Parental Permission For Minor Child to attend Drop-In Teen Improv Night at Schaumburg on Stage Studio

I ______, the parent of ______(“my child”), give permission for my child to attend any scheduled Teen Improv Drop-In Nights at Schaumburg On Stage’s performing arts studio located at 1925 Wright Blvd. In Schaumburg On Stage.

In the event that a personal injury or illness occurs during event hours, I hereby authorize an adult staff member of Schaumburg On Stage to seek and consent to emergency medical attention for my child as needed in the event that I cannot be immediately available. I further acknowledge that any treatment reasonably rendered to my child in connection to a medical emergency shall be covered at my own expense.

I hereby release Schaumburg On Stage, its employees, agents and volunteers, from any and all liability, claims, demands, causes of action and possible causes of action whatsoever arising out of or related to any loss, damage or injury (including death) that may be sustained by my child while participating in or traveling to and from this event.

I understand that the Improv hours of operation are from 7 p.m. until 9 p.m. on each occasion that a Teen Drop-In Improv night is held, and that I/my child am/is responsible for securing transportation to and from Schaumburg On Stage Studios at 1925 Wright Blvd., Schaumburg, Illinois at the conclusion of the event or in the event that my child is dismissed from the event for unsafe or inappropriate behavior.

______

Signature of Parent and Date of Signature

(Permission slip expires one year from initial signing)

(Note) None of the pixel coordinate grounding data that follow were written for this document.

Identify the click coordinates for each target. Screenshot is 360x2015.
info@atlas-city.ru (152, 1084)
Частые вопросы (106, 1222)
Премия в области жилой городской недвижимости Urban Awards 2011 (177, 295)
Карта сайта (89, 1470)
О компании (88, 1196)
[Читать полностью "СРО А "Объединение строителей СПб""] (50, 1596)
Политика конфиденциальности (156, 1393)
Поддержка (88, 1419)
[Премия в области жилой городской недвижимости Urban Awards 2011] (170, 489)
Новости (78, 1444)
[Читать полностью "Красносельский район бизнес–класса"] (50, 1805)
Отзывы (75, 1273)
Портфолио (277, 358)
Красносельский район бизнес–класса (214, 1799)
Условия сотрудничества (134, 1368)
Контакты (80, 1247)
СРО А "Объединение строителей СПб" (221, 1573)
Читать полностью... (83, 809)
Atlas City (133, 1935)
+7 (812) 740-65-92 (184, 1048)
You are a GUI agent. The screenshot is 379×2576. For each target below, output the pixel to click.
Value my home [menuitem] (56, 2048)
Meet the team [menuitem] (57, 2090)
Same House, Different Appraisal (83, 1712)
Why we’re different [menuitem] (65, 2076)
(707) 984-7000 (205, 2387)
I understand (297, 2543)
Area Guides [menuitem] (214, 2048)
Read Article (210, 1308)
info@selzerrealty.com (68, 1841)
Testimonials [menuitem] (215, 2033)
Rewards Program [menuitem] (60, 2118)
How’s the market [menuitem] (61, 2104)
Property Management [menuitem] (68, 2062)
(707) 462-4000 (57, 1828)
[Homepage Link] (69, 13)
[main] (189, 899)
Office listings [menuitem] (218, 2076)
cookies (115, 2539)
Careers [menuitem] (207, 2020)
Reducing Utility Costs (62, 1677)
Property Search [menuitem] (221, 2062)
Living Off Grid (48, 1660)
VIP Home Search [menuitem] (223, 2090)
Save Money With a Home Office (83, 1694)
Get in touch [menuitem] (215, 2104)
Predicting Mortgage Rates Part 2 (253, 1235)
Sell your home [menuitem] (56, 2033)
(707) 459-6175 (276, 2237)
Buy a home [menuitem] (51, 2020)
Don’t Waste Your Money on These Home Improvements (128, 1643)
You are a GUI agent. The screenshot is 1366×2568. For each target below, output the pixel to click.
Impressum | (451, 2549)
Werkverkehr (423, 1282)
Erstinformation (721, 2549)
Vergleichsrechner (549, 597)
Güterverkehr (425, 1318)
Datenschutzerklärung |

Emergency Contact Information:

Mother’s Cell Number: ______

Father’s Cell Number: ______

Home Phone Number: ______

Please list any known medical conditions or allergies that Schaumburg On Stage should be made aware of:______.

If you have any questions or in the event of an emergency, please contact Mary Alice Benoit, Executive Director of Schaumburg On Stage, at 630-632-8911.